BEGIN
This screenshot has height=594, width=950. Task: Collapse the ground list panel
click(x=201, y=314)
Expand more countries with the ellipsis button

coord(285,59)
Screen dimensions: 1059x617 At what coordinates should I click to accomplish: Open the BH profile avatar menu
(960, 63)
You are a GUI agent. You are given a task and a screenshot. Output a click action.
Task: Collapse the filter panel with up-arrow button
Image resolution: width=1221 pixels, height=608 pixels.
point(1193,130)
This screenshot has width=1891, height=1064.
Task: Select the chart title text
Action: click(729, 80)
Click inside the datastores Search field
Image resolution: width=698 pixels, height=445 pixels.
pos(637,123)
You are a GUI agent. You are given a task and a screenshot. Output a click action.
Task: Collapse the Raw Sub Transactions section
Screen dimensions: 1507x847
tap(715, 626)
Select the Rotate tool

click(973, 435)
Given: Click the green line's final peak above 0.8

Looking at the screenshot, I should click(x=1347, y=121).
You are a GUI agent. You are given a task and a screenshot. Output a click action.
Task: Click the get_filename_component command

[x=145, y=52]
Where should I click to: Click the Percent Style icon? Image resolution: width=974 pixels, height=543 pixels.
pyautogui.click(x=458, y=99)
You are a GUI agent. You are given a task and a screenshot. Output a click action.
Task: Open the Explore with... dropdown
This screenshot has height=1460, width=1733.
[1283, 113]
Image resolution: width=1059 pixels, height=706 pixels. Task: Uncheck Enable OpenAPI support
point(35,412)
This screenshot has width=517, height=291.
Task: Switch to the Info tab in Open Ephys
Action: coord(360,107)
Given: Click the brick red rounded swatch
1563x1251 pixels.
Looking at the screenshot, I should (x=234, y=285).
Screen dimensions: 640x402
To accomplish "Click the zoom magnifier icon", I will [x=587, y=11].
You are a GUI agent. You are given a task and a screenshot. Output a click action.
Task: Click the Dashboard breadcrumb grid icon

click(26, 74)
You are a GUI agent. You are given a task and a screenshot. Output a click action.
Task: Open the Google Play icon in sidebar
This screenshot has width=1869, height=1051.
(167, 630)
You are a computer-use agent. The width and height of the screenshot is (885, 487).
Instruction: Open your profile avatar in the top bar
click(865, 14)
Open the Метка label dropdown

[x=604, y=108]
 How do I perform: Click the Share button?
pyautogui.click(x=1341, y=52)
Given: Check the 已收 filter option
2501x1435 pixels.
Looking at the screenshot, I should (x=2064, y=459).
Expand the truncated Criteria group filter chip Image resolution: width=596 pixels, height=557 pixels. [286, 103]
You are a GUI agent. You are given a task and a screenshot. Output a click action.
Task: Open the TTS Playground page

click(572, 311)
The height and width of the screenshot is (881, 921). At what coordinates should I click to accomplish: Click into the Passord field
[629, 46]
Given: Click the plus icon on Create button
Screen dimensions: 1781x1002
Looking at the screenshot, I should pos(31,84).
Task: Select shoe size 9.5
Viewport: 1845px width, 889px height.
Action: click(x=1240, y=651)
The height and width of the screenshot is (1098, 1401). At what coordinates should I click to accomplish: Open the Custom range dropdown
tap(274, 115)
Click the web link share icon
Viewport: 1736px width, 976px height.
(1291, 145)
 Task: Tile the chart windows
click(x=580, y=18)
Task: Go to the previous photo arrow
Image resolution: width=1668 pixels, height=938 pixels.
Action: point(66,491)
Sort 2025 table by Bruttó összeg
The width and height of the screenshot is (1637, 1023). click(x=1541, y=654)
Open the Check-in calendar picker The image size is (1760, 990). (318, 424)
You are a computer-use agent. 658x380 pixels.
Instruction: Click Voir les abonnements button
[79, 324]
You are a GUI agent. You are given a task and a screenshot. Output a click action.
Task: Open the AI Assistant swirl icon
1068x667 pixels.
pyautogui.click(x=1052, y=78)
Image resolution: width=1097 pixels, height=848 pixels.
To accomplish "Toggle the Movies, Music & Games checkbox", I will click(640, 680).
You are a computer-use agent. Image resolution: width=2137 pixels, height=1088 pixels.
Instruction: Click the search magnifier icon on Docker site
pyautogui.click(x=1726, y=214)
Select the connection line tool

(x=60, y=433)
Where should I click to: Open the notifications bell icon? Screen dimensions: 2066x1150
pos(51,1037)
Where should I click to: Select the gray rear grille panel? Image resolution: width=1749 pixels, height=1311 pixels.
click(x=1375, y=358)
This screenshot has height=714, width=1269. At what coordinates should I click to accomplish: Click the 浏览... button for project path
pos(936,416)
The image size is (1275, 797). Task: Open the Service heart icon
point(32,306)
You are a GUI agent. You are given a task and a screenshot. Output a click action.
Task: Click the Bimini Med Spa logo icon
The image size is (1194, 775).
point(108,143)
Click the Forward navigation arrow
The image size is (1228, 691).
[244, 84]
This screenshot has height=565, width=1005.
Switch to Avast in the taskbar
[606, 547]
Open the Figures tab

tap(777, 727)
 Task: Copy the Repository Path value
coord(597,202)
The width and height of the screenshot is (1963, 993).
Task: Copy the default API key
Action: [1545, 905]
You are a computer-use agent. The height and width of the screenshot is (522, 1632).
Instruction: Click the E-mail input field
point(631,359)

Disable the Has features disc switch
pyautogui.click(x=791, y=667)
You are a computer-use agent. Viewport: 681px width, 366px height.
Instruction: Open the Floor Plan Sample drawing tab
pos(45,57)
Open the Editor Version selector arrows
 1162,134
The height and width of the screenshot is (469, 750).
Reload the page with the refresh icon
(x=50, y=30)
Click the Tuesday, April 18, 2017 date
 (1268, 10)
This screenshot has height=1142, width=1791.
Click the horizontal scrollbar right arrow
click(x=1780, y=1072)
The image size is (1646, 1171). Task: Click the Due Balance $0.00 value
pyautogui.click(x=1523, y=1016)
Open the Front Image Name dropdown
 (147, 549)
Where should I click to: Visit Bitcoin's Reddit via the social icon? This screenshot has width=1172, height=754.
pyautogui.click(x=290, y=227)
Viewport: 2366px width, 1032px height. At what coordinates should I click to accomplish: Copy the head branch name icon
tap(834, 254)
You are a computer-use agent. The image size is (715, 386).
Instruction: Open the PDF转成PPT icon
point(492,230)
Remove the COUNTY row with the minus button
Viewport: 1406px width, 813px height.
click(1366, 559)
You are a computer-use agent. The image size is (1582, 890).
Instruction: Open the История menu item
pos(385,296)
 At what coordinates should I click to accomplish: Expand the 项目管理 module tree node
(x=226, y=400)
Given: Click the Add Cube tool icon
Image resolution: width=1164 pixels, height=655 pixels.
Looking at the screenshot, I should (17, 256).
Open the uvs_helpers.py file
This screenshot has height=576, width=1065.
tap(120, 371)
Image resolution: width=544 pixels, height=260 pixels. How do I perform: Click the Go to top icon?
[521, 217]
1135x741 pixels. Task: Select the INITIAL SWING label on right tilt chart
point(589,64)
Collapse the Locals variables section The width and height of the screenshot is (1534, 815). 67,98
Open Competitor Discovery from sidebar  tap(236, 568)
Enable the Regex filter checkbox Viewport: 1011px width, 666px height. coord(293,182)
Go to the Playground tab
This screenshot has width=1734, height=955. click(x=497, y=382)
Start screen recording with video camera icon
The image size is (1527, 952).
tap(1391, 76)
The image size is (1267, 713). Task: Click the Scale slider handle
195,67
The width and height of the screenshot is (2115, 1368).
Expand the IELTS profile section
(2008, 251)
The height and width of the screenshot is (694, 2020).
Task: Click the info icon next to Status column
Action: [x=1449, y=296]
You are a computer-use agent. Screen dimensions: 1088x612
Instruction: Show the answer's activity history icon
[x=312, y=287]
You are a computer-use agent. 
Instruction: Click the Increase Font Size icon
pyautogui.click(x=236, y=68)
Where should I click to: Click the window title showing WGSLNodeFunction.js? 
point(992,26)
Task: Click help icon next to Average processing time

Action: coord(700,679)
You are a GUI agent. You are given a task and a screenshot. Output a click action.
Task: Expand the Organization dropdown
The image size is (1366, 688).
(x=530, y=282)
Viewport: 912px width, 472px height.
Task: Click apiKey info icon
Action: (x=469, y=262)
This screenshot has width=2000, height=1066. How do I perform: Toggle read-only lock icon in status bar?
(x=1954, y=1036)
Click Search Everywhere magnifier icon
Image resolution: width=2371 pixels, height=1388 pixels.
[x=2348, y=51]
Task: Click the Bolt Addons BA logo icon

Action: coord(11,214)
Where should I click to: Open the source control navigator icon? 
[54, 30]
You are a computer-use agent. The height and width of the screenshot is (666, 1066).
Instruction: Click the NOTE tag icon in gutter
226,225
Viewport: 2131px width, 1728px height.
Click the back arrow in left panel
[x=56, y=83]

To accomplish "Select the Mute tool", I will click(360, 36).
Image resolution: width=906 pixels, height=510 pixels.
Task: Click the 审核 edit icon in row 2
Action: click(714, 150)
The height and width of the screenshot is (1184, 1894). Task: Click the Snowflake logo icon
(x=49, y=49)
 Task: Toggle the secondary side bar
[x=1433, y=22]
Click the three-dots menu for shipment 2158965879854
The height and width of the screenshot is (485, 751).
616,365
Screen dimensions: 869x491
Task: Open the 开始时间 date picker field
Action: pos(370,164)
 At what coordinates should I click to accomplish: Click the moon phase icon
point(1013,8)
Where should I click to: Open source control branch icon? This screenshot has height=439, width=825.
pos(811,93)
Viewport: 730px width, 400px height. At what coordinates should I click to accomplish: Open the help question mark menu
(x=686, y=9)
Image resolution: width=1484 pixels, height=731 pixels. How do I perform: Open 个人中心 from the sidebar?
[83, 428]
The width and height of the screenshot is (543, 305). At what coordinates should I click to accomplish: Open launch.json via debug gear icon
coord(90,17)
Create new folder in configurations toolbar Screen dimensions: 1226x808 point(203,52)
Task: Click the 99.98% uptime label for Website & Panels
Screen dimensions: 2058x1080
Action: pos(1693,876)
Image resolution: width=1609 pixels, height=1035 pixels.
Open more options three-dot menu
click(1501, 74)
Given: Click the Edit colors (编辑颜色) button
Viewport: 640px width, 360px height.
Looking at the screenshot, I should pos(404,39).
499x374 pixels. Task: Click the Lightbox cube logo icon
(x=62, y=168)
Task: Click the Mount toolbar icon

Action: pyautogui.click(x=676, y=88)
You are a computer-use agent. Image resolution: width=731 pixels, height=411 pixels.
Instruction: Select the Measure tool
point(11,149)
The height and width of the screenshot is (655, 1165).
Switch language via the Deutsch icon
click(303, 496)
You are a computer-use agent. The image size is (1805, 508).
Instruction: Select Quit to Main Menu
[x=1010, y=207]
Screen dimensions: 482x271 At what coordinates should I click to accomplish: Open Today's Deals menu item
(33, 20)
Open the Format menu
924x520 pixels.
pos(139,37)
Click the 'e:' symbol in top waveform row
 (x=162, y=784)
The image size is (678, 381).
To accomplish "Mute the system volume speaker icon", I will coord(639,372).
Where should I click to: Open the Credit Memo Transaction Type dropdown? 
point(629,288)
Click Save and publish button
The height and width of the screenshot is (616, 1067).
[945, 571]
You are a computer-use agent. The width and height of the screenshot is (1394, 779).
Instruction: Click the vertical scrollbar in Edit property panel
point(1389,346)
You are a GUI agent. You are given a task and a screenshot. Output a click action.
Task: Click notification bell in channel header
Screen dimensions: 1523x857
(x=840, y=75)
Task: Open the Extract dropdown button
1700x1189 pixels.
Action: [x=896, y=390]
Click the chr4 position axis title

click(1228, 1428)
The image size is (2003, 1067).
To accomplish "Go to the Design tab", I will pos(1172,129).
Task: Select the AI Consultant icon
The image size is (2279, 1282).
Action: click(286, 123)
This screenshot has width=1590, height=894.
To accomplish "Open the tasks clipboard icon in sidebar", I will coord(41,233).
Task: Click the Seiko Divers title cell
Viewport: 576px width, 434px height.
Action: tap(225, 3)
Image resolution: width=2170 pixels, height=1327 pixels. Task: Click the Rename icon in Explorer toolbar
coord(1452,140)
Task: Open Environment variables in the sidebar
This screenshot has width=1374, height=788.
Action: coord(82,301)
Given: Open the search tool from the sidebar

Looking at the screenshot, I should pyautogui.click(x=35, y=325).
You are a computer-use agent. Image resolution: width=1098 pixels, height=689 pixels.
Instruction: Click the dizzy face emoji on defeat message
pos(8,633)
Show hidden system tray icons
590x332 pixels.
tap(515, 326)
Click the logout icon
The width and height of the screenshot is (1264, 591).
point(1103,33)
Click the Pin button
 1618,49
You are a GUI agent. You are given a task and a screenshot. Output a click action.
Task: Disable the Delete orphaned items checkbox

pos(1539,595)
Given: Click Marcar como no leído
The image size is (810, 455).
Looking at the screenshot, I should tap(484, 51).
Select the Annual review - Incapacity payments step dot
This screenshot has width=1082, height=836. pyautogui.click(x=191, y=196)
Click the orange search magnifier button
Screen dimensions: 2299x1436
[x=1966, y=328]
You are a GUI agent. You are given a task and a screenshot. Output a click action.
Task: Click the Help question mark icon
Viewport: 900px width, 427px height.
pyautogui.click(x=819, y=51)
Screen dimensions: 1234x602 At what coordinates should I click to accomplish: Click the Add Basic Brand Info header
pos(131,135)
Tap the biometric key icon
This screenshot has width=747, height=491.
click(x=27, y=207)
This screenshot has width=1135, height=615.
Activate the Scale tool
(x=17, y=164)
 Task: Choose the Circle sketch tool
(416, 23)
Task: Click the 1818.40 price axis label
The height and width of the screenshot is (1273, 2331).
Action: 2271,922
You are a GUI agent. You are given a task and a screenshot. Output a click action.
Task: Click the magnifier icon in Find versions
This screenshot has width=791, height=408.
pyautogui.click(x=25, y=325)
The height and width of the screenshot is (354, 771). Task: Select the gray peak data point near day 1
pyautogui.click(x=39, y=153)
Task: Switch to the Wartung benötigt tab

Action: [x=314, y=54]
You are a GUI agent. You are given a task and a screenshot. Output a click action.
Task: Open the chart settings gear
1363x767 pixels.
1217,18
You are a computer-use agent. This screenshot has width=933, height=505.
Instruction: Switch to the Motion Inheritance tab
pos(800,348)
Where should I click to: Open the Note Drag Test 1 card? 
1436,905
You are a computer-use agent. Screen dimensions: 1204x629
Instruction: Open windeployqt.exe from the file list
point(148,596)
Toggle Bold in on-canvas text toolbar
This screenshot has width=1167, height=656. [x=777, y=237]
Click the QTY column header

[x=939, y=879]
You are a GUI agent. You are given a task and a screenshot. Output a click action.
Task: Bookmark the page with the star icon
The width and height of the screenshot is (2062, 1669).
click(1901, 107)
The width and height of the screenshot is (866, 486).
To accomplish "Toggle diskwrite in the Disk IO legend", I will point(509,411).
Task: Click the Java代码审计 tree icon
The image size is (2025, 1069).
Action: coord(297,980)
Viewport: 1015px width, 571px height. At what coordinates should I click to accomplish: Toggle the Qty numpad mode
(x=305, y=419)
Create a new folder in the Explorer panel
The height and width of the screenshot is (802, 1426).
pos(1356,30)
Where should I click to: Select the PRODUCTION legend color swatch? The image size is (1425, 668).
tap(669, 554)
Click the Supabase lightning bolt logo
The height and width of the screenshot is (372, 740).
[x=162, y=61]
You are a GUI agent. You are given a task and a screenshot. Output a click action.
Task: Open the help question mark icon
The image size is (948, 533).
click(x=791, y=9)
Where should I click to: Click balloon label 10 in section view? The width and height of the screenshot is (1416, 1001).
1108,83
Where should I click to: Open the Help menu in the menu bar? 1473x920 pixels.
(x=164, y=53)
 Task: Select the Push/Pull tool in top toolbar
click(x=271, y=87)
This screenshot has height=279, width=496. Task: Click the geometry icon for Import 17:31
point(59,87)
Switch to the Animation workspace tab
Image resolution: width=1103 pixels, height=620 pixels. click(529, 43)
END
» **Activity**: Emit, unaltered, the lines from the top of the listing down through the line that holds "Task: Open the Google Play icon in sidebar"; emit nothing else.

» **Exercise result**:
This screenshot has height=594, width=950. Task: Collapse the ground list panel
click(x=201, y=314)
Expand more countries with the ellipsis button

coord(285,59)
Screen dimensions: 1059x617 At what coordinates should I click to accomplish: Open the BH profile avatar menu
(960, 63)
You are a GUI agent. You are given a task and a screenshot. Output a click action.
Task: Collapse the filter panel with up-arrow button
Image resolution: width=1221 pixels, height=608 pixels.
point(1193,130)
This screenshot has width=1891, height=1064.
Task: Select the chart title text
Action: click(729, 80)
Click inside the datastores Search field
Image resolution: width=698 pixels, height=445 pixels.
pos(637,123)
You are a GUI agent. You are given a task and a screenshot. Output a click action.
Task: Collapse the Raw Sub Transactions section
Screen dimensions: 1507x847
tap(715, 626)
Select the Rotate tool

click(973, 435)
Given: Click the green line's final peak above 0.8

Looking at the screenshot, I should click(x=1347, y=121).
You are a GUI agent. You are given a task and a screenshot. Output a click action.
Task: Click the get_filename_component command

[x=145, y=52]
Where should I click to: Click the Percent Style icon? Image resolution: width=974 pixels, height=543 pixels.
pyautogui.click(x=458, y=99)
You are a GUI agent. You are given a task and a screenshot. Output a click action.
Task: Open the Explore with... dropdown
This screenshot has height=1460, width=1733.
[1283, 113]
Image resolution: width=1059 pixels, height=706 pixels. Task: Uncheck Enable OpenAPI support
point(35,412)
This screenshot has width=517, height=291.
Task: Switch to the Info tab in Open Ephys
Action: coord(360,107)
Given: Click the brick red rounded swatch
1563x1251 pixels.
Looking at the screenshot, I should (x=234, y=285).
Screen dimensions: 640x402
To accomplish "Click the zoom magnifier icon", I will [x=587, y=11].
You are a GUI agent. You are given a task and a screenshot. Output a click action.
Task: Click the Dashboard breadcrumb grid icon

click(26, 74)
You are a GUI agent. You are given a task and a screenshot. Output a click action.
Task: Open the Google Play icon in sidebar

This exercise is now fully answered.